Thursday, February 12, 2009

Pope Benedict stands stong in defense of the Jews

Vatican City, Feb 12, 2009 / 11:36 am (CNA).- The Church is “profoundly and irrevocably committed” to rejecting “all anti-Semitism” and to building better relations with the Jews, Pope Benedict insisted on Thursday as he spoke to a delegation from the Conference of Presidents of Major American Jewish Organizations.

Given the deluge of negative reactions after he removed the excommunication of four Pius X Society bishops, one of whom denies the extent of the Holocaust, Pope Benedict used today’s meeting as an opportunity to once again reaffirm the Church’s commitment to Jewish relations.

The Pope began his address to the Jewish leaders by recalling his first visit to a synagogue, in the German city of Cologne in August 2005. Also on his mind was a trip he made to the Auschwitz-Birkenau concentration camp in May of 2006.

"As I walked through the entrance to that place of horror, the scene of such untold suffering," he said, "I meditated on the countless number of prisoners, so many of them Jews, who had trodden that same path into captivity at Auschwitz and in all the other prison camps."

"How can we begin to grasp the enormity of what took place in those infamous prisons?
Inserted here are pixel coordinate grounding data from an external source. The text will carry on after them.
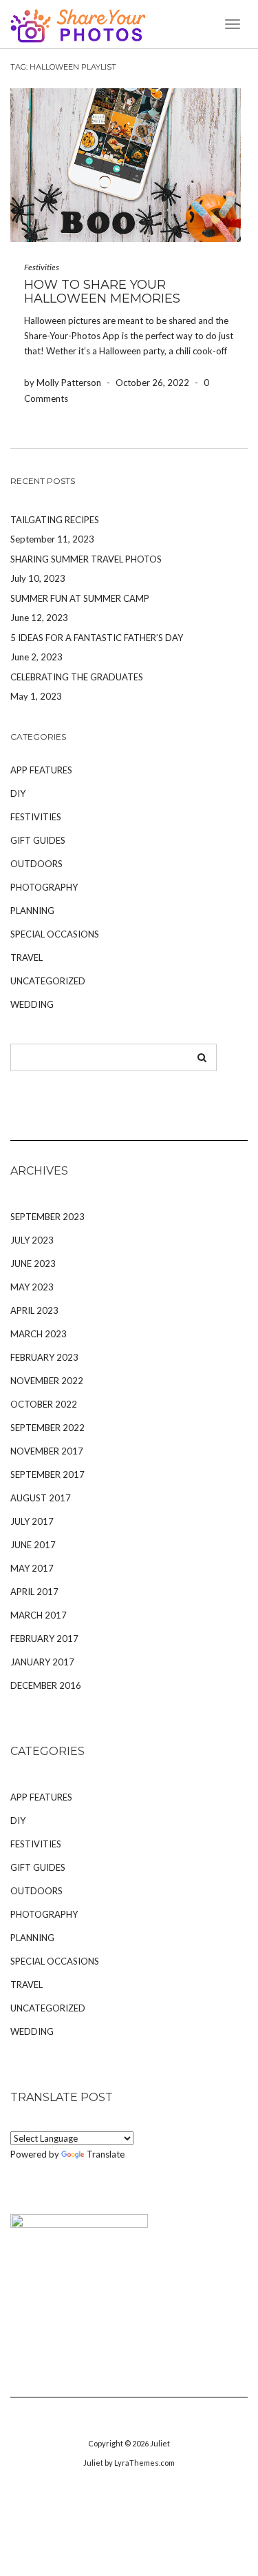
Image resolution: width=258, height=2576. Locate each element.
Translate (106, 2154)
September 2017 (47, 1474)
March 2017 (38, 1615)
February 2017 (44, 1638)
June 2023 (33, 1263)
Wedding (32, 1004)
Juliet (160, 2443)
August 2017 (40, 1497)
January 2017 (42, 1661)
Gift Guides (37, 840)
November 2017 (46, 1451)
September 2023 (47, 1216)
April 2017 (34, 1591)
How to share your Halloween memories (102, 291)
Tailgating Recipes (54, 519)
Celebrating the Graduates (76, 676)
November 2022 (46, 1380)
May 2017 (32, 1568)
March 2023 (38, 1333)
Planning (32, 910)
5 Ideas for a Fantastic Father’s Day (96, 637)
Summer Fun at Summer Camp (79, 598)
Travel (26, 957)
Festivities (41, 267)
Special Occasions (54, 934)
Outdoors (36, 863)
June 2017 (33, 1544)
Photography (44, 887)
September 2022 (47, 1427)
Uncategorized (47, 980)
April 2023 (34, 1310)
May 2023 (32, 1286)
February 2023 (44, 1357)
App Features (41, 769)
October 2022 (43, 1404)
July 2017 (32, 1521)
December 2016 (45, 1685)
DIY (17, 793)
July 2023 (32, 1240)
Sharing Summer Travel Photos (86, 559)
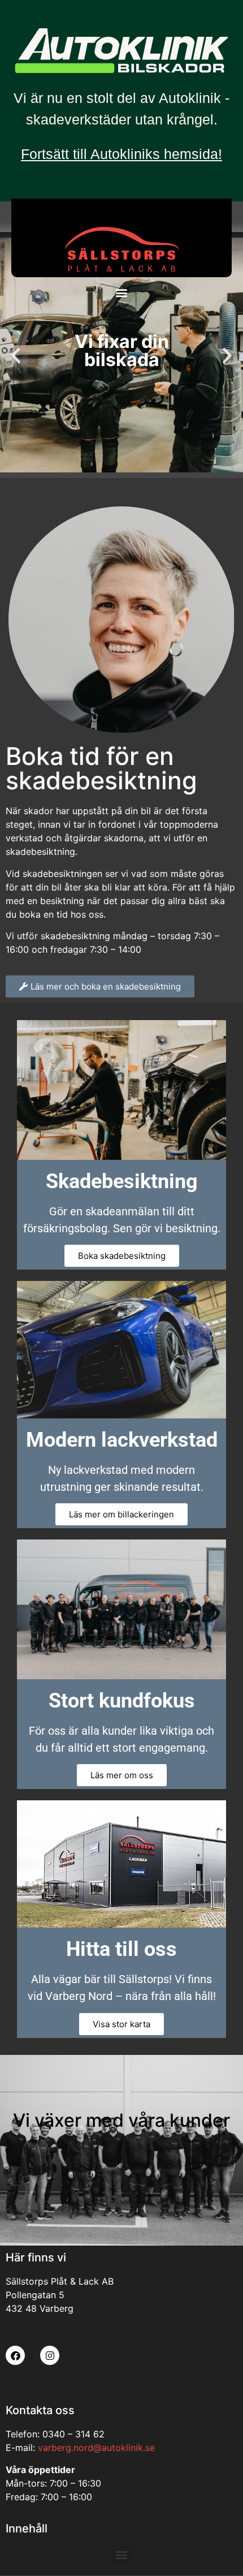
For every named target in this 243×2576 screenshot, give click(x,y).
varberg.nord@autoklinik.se (96, 2447)
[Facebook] (15, 2355)
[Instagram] (49, 2355)
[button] (121, 292)
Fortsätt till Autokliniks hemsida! (121, 154)
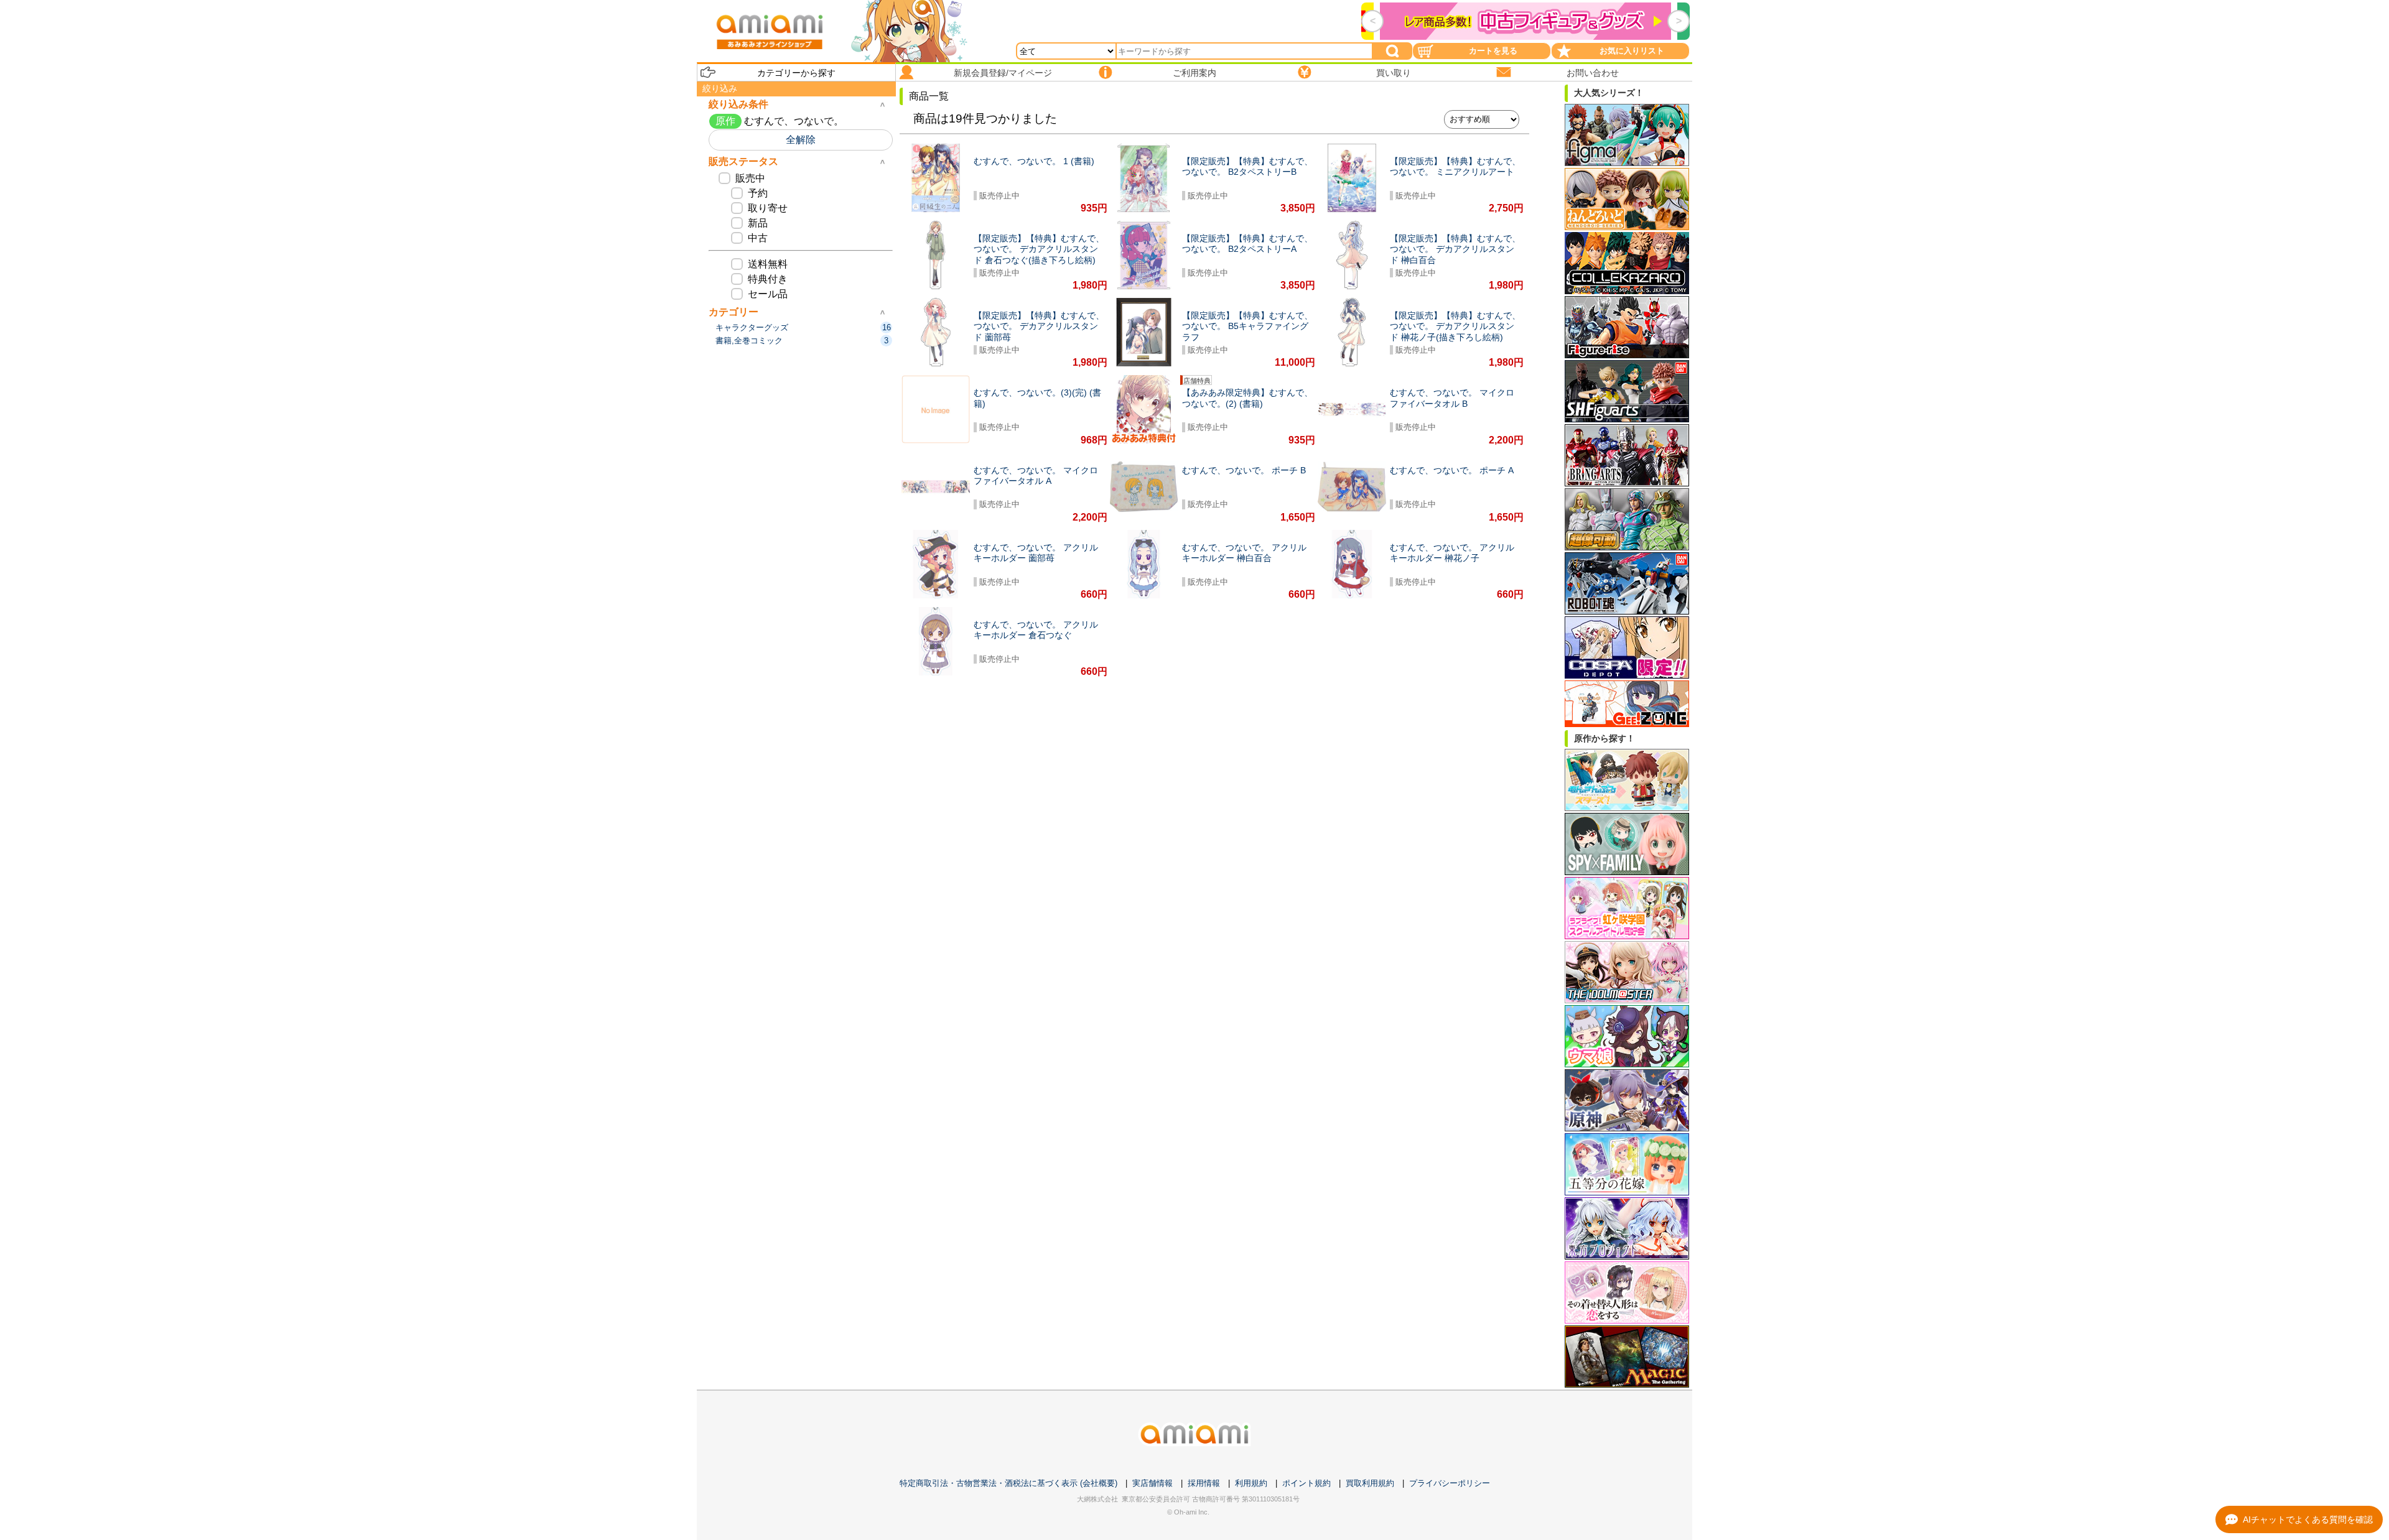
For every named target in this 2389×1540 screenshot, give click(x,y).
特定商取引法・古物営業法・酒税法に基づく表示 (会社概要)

The entire human race feels deep shame at the savage brutality shown to your people at that time," Pope Benedict told the delegation.

The American Jewish leaders are paying a visit to Italy as part of their annual Leadership Mission to Israel, a trip that the Holy Father explained he will also be making soon.

“I too am preparing to visit Israel, a land which is holy for Christians as well as Jews, since the roots of our faith are to be found there," he said.

Thinking about the upcoming visit in May brought to mind an image the represents the Church’s commitment to rejecting anti-Semitism that is seared into Pope Benedict’s memory. "If there is one particular image which encapsulates this commitment, it is the moment when my beloved predecessor Pope John Paul II stood at the Western Wall in Jerusalem, pleading for God's forgiveness after all the injustice that the Jewish people have had to suffer," he recalled.